Mutual Information-Based Feature Selection in Fuzzy Databases Applied to Searching for the Best Code Metrics in Automatic Grading

TitleMutual Information-Based Feature Selection in Fuzzy Databases Applied to Searching for the Best Code Metrics in Automatic Grading
Publication TypeConference Paper
Year of Publication2014
AuthorsOtero, José, Suárez Rosario, and Sánchez Luciano
EditorPolycarpou, Marios, de Carvalho André C. P. L. F., Pan Jeng-Shyang, Woźniak Michał, Quintián Héctor, and Corchado Emilio
Conference NameHybrid Artificial Intelligence Systems
Pagination330–341
PublisherSpringer International Publishing
Conference LocationCham
ISBN Number978-3-319-07617-1
Abstract

Massive open online courses have a large impact in developing countries, helping to improve education in poor regions. However, instructors cannot review open-ended work from students as they do in smaller class settings. In the context of computer science courses where students' code is reviewed, there are some methods that use code metrics for automatically providing the student with a qualification. Notwithstanding this, a high number of incomplete and conflicting sources of information must be combined in the prediction process, and it may happen that there are too many variables involved to make any meaningful predictions. In this work a new method is proposed for sorting a set of metrics by their relevance in the prediction of student qualifications that can cope with incomplete and imprecise results. Measurements taken on variable-sized sets of assignments are aggregated into fuzzy values, and a fuzzy random variable-based definition of mutual information is used to build a partial ranking of metrics according to their predictive power.
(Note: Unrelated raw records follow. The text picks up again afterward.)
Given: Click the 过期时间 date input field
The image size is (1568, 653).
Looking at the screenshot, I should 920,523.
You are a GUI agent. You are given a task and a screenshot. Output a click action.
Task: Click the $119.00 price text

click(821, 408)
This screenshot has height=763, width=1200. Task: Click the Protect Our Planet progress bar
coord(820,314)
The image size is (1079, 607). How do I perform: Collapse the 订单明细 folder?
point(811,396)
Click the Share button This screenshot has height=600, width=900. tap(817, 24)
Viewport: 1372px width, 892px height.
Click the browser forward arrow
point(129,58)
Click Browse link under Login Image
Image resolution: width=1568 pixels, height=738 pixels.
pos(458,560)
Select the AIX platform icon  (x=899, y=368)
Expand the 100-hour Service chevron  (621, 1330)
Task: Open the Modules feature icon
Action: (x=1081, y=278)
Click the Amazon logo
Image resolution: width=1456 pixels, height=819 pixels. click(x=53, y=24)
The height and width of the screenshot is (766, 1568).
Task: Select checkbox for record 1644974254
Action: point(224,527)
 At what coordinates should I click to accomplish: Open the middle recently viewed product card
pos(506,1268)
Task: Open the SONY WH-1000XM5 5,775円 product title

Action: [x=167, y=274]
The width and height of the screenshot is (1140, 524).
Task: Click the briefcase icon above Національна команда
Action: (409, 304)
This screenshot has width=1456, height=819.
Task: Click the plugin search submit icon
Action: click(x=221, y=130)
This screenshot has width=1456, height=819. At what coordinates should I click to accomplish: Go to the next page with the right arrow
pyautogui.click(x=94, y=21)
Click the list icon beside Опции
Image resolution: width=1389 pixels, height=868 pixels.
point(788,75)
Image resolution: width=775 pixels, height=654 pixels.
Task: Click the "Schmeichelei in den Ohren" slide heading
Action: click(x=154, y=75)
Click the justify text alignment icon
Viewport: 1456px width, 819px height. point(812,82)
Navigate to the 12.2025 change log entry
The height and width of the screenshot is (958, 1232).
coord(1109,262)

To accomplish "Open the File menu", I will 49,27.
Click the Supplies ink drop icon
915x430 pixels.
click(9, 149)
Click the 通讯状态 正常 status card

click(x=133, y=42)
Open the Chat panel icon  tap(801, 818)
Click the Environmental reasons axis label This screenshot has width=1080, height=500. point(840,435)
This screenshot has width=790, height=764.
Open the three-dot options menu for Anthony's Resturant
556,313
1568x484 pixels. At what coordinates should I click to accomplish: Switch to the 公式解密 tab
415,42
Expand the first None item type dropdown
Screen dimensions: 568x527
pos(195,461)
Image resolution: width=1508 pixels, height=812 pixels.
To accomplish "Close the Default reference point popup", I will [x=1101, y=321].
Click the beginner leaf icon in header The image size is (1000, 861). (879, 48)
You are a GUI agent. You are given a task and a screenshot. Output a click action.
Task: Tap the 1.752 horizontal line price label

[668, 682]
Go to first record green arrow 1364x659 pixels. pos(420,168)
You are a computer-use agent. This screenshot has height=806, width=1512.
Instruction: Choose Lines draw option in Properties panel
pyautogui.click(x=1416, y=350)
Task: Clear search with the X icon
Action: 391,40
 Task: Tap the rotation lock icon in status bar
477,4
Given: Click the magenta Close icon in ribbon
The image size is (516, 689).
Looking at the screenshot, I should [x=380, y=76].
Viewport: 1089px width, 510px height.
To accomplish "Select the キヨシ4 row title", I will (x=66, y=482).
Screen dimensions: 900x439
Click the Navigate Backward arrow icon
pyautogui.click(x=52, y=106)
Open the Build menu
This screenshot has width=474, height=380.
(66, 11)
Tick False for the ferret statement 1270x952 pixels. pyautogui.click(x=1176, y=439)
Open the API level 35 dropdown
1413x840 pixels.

The most relevant metrics are fed to a genetic fuzzy system that models the dependence between the fuzzy code metrics and the qualifications of the corresponding students. A set comprising 800 source code files, collected in classroom Computer Science lectures taught between 2013 and 2014, was used for validating the hypotheses of this research, and it was found that the new ranking method significantly improves the predictive capability of the models.